Of course compiling C programs will drive a non-c programmer crazy. They distribute their programs uncompiled just to piss everyone off.
March 17, 2005 at 12:55 pm
Hi, I have the same problem.
Did you finally find a solution for this ??
If not, where did you find the DecDTSRun.c ??
Thank's
Sylvio
March 17, 2005 at 2:19 pm
I found the C at the following link. I hope that you have better luck. I am still working on this item.
http://www.sqlsecurity.com/DesktopDefault.aspx?tabid=26
Ernest
August 10, 2007 at 10:14 am
I have seen where DBAs would right click the DTS Package (SQL 2000) and schedule a job. If you schedule a package to run that way, the SQL Job it creates will have an encrypted name for DTS package in SQL job step - similar to what you see below:
DTSRun /~Z0x5B431B25562BD74F4CB941E51326350F8A91C9437DA8D73EBD1C2DE9619DD5E319023043855FECBEE1C4212EC9C8F723E63AD6FEED07C6E6C271FA081A7A944807AF9338BFBD84172F0918E1ABADF33574D3102F3EB5FA5B853FF6A24B366B006E9991A21B8C69B71750032AE391DF759D0B3B09EEAB94B687E05E66CE7307C6304204
To avoid this, you can simply create a SQL Job and choose CmdExec as a step type and type following in your step:
DTSRun /N"your package name" /S<servername> /E<for trusted connection>
OR
DTSRun /N"Your package Name" /S<ServerName> /U<UserName> /P<Password> --- for SQL authentication
That way you will have meaningful package name in your job. But in case for some reason, you do have those Jobs with weird encrypted DTS package name, here is how you can identify which package is being called by that step (this is something I found from SQL Forum):
1. Copy the DTSRUN line (everything including the DTSRUN)
2. Open a Windows Command Line window
3. Paste the DTSRUN line into the CMD window.

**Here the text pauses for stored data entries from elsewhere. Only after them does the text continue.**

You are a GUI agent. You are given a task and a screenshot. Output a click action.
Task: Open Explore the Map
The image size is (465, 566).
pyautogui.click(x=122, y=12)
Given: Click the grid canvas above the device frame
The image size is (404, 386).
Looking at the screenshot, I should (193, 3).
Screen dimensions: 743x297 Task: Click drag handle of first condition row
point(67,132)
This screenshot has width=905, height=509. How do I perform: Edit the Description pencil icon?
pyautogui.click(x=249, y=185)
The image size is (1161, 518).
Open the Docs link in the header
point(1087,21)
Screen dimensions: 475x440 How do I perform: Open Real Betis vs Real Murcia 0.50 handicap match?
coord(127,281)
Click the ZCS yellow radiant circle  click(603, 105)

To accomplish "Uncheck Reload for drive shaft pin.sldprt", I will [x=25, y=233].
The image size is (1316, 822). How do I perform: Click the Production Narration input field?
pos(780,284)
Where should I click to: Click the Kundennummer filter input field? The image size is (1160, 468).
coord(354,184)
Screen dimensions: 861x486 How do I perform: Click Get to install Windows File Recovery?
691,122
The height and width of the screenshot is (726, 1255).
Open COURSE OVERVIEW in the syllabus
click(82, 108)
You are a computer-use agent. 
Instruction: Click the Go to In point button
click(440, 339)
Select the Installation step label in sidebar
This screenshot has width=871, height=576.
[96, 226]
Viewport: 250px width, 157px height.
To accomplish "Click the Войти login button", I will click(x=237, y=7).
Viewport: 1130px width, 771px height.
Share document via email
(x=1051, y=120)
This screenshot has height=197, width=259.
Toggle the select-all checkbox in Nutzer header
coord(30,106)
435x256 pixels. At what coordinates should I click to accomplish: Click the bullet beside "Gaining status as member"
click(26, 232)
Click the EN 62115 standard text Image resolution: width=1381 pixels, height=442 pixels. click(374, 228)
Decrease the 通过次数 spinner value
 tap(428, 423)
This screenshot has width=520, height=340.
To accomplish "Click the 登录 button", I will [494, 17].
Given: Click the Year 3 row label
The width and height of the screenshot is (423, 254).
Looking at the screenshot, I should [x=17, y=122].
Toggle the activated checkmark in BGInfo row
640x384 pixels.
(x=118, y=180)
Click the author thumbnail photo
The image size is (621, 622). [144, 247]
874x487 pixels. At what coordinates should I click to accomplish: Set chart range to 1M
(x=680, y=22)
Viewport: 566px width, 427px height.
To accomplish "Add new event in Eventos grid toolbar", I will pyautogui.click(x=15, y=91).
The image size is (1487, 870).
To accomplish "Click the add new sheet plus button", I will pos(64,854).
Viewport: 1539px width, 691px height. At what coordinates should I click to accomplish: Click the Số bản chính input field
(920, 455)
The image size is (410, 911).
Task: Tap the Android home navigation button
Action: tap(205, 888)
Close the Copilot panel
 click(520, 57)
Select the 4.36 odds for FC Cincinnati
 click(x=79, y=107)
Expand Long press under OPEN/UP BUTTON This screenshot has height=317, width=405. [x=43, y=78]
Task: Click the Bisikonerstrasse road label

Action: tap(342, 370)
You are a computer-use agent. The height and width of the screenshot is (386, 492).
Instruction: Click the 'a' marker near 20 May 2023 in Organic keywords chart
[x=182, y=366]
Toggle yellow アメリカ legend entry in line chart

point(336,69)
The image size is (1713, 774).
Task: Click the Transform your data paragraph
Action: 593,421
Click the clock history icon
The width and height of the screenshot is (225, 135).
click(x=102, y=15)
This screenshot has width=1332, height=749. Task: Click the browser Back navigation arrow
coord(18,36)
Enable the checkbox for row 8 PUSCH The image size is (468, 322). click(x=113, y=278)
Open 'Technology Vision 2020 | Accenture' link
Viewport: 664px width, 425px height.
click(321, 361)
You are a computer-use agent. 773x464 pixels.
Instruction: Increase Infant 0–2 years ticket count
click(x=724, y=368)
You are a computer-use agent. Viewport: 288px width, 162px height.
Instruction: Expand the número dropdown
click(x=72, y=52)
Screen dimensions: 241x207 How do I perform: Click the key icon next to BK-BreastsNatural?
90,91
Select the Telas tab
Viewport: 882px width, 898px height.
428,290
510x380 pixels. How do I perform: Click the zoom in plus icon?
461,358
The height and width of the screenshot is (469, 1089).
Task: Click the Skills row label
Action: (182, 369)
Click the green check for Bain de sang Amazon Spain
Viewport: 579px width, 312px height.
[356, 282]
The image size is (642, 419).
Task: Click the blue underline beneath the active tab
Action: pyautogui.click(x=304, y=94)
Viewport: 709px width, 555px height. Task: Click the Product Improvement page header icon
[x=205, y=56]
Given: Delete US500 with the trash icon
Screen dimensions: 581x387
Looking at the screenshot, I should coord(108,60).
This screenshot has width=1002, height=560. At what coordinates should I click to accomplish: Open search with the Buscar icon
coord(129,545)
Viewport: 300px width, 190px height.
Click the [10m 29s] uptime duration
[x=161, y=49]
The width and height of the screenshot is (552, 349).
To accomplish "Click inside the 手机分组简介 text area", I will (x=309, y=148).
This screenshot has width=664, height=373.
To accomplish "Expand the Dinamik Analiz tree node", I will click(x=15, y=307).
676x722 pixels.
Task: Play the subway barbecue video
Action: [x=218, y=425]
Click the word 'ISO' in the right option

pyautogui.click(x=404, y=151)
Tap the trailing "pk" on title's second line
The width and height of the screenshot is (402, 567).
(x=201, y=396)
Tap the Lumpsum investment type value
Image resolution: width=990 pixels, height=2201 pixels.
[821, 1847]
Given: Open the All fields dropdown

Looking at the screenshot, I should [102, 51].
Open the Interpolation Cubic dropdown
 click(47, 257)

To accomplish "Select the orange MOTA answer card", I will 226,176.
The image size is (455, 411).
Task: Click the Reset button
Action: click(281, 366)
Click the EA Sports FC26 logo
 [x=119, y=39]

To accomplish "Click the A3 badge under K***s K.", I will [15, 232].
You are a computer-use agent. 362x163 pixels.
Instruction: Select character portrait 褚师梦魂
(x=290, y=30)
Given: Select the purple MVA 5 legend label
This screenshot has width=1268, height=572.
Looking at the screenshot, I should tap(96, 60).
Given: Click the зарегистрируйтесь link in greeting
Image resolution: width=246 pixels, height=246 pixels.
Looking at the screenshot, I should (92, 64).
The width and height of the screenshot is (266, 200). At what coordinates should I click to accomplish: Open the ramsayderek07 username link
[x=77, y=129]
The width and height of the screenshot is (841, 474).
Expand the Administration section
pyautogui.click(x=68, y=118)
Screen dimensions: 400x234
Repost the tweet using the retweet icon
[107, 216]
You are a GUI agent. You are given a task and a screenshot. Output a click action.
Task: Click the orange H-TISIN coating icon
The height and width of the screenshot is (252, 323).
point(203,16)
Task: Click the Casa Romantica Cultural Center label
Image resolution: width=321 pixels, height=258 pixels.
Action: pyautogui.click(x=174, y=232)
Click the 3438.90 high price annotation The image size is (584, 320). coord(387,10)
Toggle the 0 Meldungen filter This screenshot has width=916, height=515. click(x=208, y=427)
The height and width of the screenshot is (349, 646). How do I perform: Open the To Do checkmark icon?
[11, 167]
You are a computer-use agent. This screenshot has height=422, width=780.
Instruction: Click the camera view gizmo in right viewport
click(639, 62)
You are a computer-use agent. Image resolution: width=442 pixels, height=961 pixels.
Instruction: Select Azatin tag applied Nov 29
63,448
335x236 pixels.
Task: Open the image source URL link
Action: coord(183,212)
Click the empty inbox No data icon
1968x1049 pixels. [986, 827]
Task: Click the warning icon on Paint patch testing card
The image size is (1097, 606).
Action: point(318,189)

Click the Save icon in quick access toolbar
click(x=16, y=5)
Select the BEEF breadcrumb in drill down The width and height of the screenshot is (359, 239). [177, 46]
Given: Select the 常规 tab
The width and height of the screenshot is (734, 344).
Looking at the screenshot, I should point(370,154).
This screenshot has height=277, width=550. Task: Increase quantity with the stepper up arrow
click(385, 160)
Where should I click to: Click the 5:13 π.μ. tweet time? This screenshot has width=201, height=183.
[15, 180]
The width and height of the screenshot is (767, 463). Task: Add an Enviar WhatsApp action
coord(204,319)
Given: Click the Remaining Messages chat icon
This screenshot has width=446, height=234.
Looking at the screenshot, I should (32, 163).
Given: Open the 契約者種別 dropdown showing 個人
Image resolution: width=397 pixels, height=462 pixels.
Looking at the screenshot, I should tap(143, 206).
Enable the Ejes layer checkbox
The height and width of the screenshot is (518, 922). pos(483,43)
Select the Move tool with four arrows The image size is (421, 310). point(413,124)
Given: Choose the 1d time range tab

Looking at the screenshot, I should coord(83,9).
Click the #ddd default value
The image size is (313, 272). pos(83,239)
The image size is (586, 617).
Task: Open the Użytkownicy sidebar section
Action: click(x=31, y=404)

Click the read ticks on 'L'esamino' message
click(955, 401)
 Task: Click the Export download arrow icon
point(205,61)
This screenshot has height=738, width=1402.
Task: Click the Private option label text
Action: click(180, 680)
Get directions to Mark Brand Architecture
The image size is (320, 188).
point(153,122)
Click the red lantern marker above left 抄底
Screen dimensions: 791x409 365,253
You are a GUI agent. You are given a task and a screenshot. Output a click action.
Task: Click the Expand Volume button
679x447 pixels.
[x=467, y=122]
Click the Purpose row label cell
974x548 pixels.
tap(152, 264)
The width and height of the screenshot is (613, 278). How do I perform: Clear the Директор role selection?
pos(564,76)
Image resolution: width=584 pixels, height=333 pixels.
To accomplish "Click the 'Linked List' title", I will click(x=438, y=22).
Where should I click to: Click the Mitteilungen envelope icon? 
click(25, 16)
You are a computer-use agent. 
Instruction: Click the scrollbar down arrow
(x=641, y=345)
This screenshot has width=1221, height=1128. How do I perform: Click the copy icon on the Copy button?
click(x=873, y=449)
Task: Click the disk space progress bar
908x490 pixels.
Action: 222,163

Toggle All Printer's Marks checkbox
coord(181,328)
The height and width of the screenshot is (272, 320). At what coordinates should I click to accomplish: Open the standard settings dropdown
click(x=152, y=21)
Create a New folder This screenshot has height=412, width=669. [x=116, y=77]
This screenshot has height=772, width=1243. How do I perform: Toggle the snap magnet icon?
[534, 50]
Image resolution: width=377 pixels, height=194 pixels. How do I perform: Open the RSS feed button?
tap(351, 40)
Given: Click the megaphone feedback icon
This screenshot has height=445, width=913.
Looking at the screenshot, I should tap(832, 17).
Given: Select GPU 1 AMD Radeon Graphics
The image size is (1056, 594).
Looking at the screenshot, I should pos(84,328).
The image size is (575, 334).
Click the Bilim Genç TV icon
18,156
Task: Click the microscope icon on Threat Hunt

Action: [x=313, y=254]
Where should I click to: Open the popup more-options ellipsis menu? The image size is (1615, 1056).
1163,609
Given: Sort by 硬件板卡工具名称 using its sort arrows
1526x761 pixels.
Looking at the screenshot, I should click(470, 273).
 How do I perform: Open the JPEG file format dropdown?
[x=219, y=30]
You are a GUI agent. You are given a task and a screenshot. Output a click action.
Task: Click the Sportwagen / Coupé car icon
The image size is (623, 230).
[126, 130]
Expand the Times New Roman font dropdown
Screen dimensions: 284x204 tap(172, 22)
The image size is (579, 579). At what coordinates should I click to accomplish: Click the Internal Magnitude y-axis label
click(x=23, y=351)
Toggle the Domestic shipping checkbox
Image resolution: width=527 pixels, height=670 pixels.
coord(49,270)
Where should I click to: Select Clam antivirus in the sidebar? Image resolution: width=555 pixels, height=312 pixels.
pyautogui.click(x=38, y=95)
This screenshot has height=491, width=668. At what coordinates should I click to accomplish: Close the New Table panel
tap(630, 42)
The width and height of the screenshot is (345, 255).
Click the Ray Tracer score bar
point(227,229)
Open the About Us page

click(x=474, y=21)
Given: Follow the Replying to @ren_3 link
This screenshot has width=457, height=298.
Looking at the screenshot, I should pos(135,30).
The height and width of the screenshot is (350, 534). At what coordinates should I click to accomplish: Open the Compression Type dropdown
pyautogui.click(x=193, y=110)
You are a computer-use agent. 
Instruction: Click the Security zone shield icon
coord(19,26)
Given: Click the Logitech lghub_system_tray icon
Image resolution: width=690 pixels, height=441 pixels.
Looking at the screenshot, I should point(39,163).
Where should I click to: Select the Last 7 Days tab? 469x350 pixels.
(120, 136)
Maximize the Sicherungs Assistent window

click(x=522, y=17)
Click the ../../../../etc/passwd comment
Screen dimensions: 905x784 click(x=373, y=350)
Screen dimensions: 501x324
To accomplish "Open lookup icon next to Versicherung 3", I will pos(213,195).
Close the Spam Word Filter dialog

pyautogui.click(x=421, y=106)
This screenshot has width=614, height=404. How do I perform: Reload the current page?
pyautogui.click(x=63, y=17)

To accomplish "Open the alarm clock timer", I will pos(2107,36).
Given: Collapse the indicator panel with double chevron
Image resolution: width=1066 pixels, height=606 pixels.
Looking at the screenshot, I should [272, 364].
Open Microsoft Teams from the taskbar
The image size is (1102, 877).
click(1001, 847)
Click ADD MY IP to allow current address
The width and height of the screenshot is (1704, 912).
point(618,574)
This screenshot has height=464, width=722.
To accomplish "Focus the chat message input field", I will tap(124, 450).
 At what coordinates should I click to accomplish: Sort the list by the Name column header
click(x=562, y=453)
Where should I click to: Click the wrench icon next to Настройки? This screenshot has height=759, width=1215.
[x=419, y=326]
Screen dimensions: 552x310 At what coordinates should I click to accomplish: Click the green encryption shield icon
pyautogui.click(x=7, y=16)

4. To the end of the line, add /!X /!C
/!X = do not execute /!C = copy results onto Windows Clipboard
5. Run the command
6. Open Notepad
7. Click Edit>Paste
that will paste the actual command into Notepad and it will show the name of the package.
November 8, 2007 at 12:52 pm
Dale,
You are a superstar.
Thanks You
March 2, 2008 at 8:13 pm
You guys easy my job.
Thanks to all
March 3, 2008 at 8:30 pm
Just add /!X /!C after the DTS command.
DTSRun /~Z0x7078C2EC98.... /!X /!C
That will decrypt the string and copy if to the clipboard.
Then paste it somewhere and you will see something like this:
DTSRun /S "servername" /N "DTS_pkg_name" /E /!X /!C
If you don't want to do this at a DOS prompt wrap the whole thing in xp_cmdshell and run it from QA:
xp_cmdshell 'DTSRun /~Z0x7078C2EC98.... /!X /!C'
You will get some output like the following:
DTSRun: Loading...
DTSRun: Executing...
NULL
Then do a paste ( ) in your query window and you will get the results as above.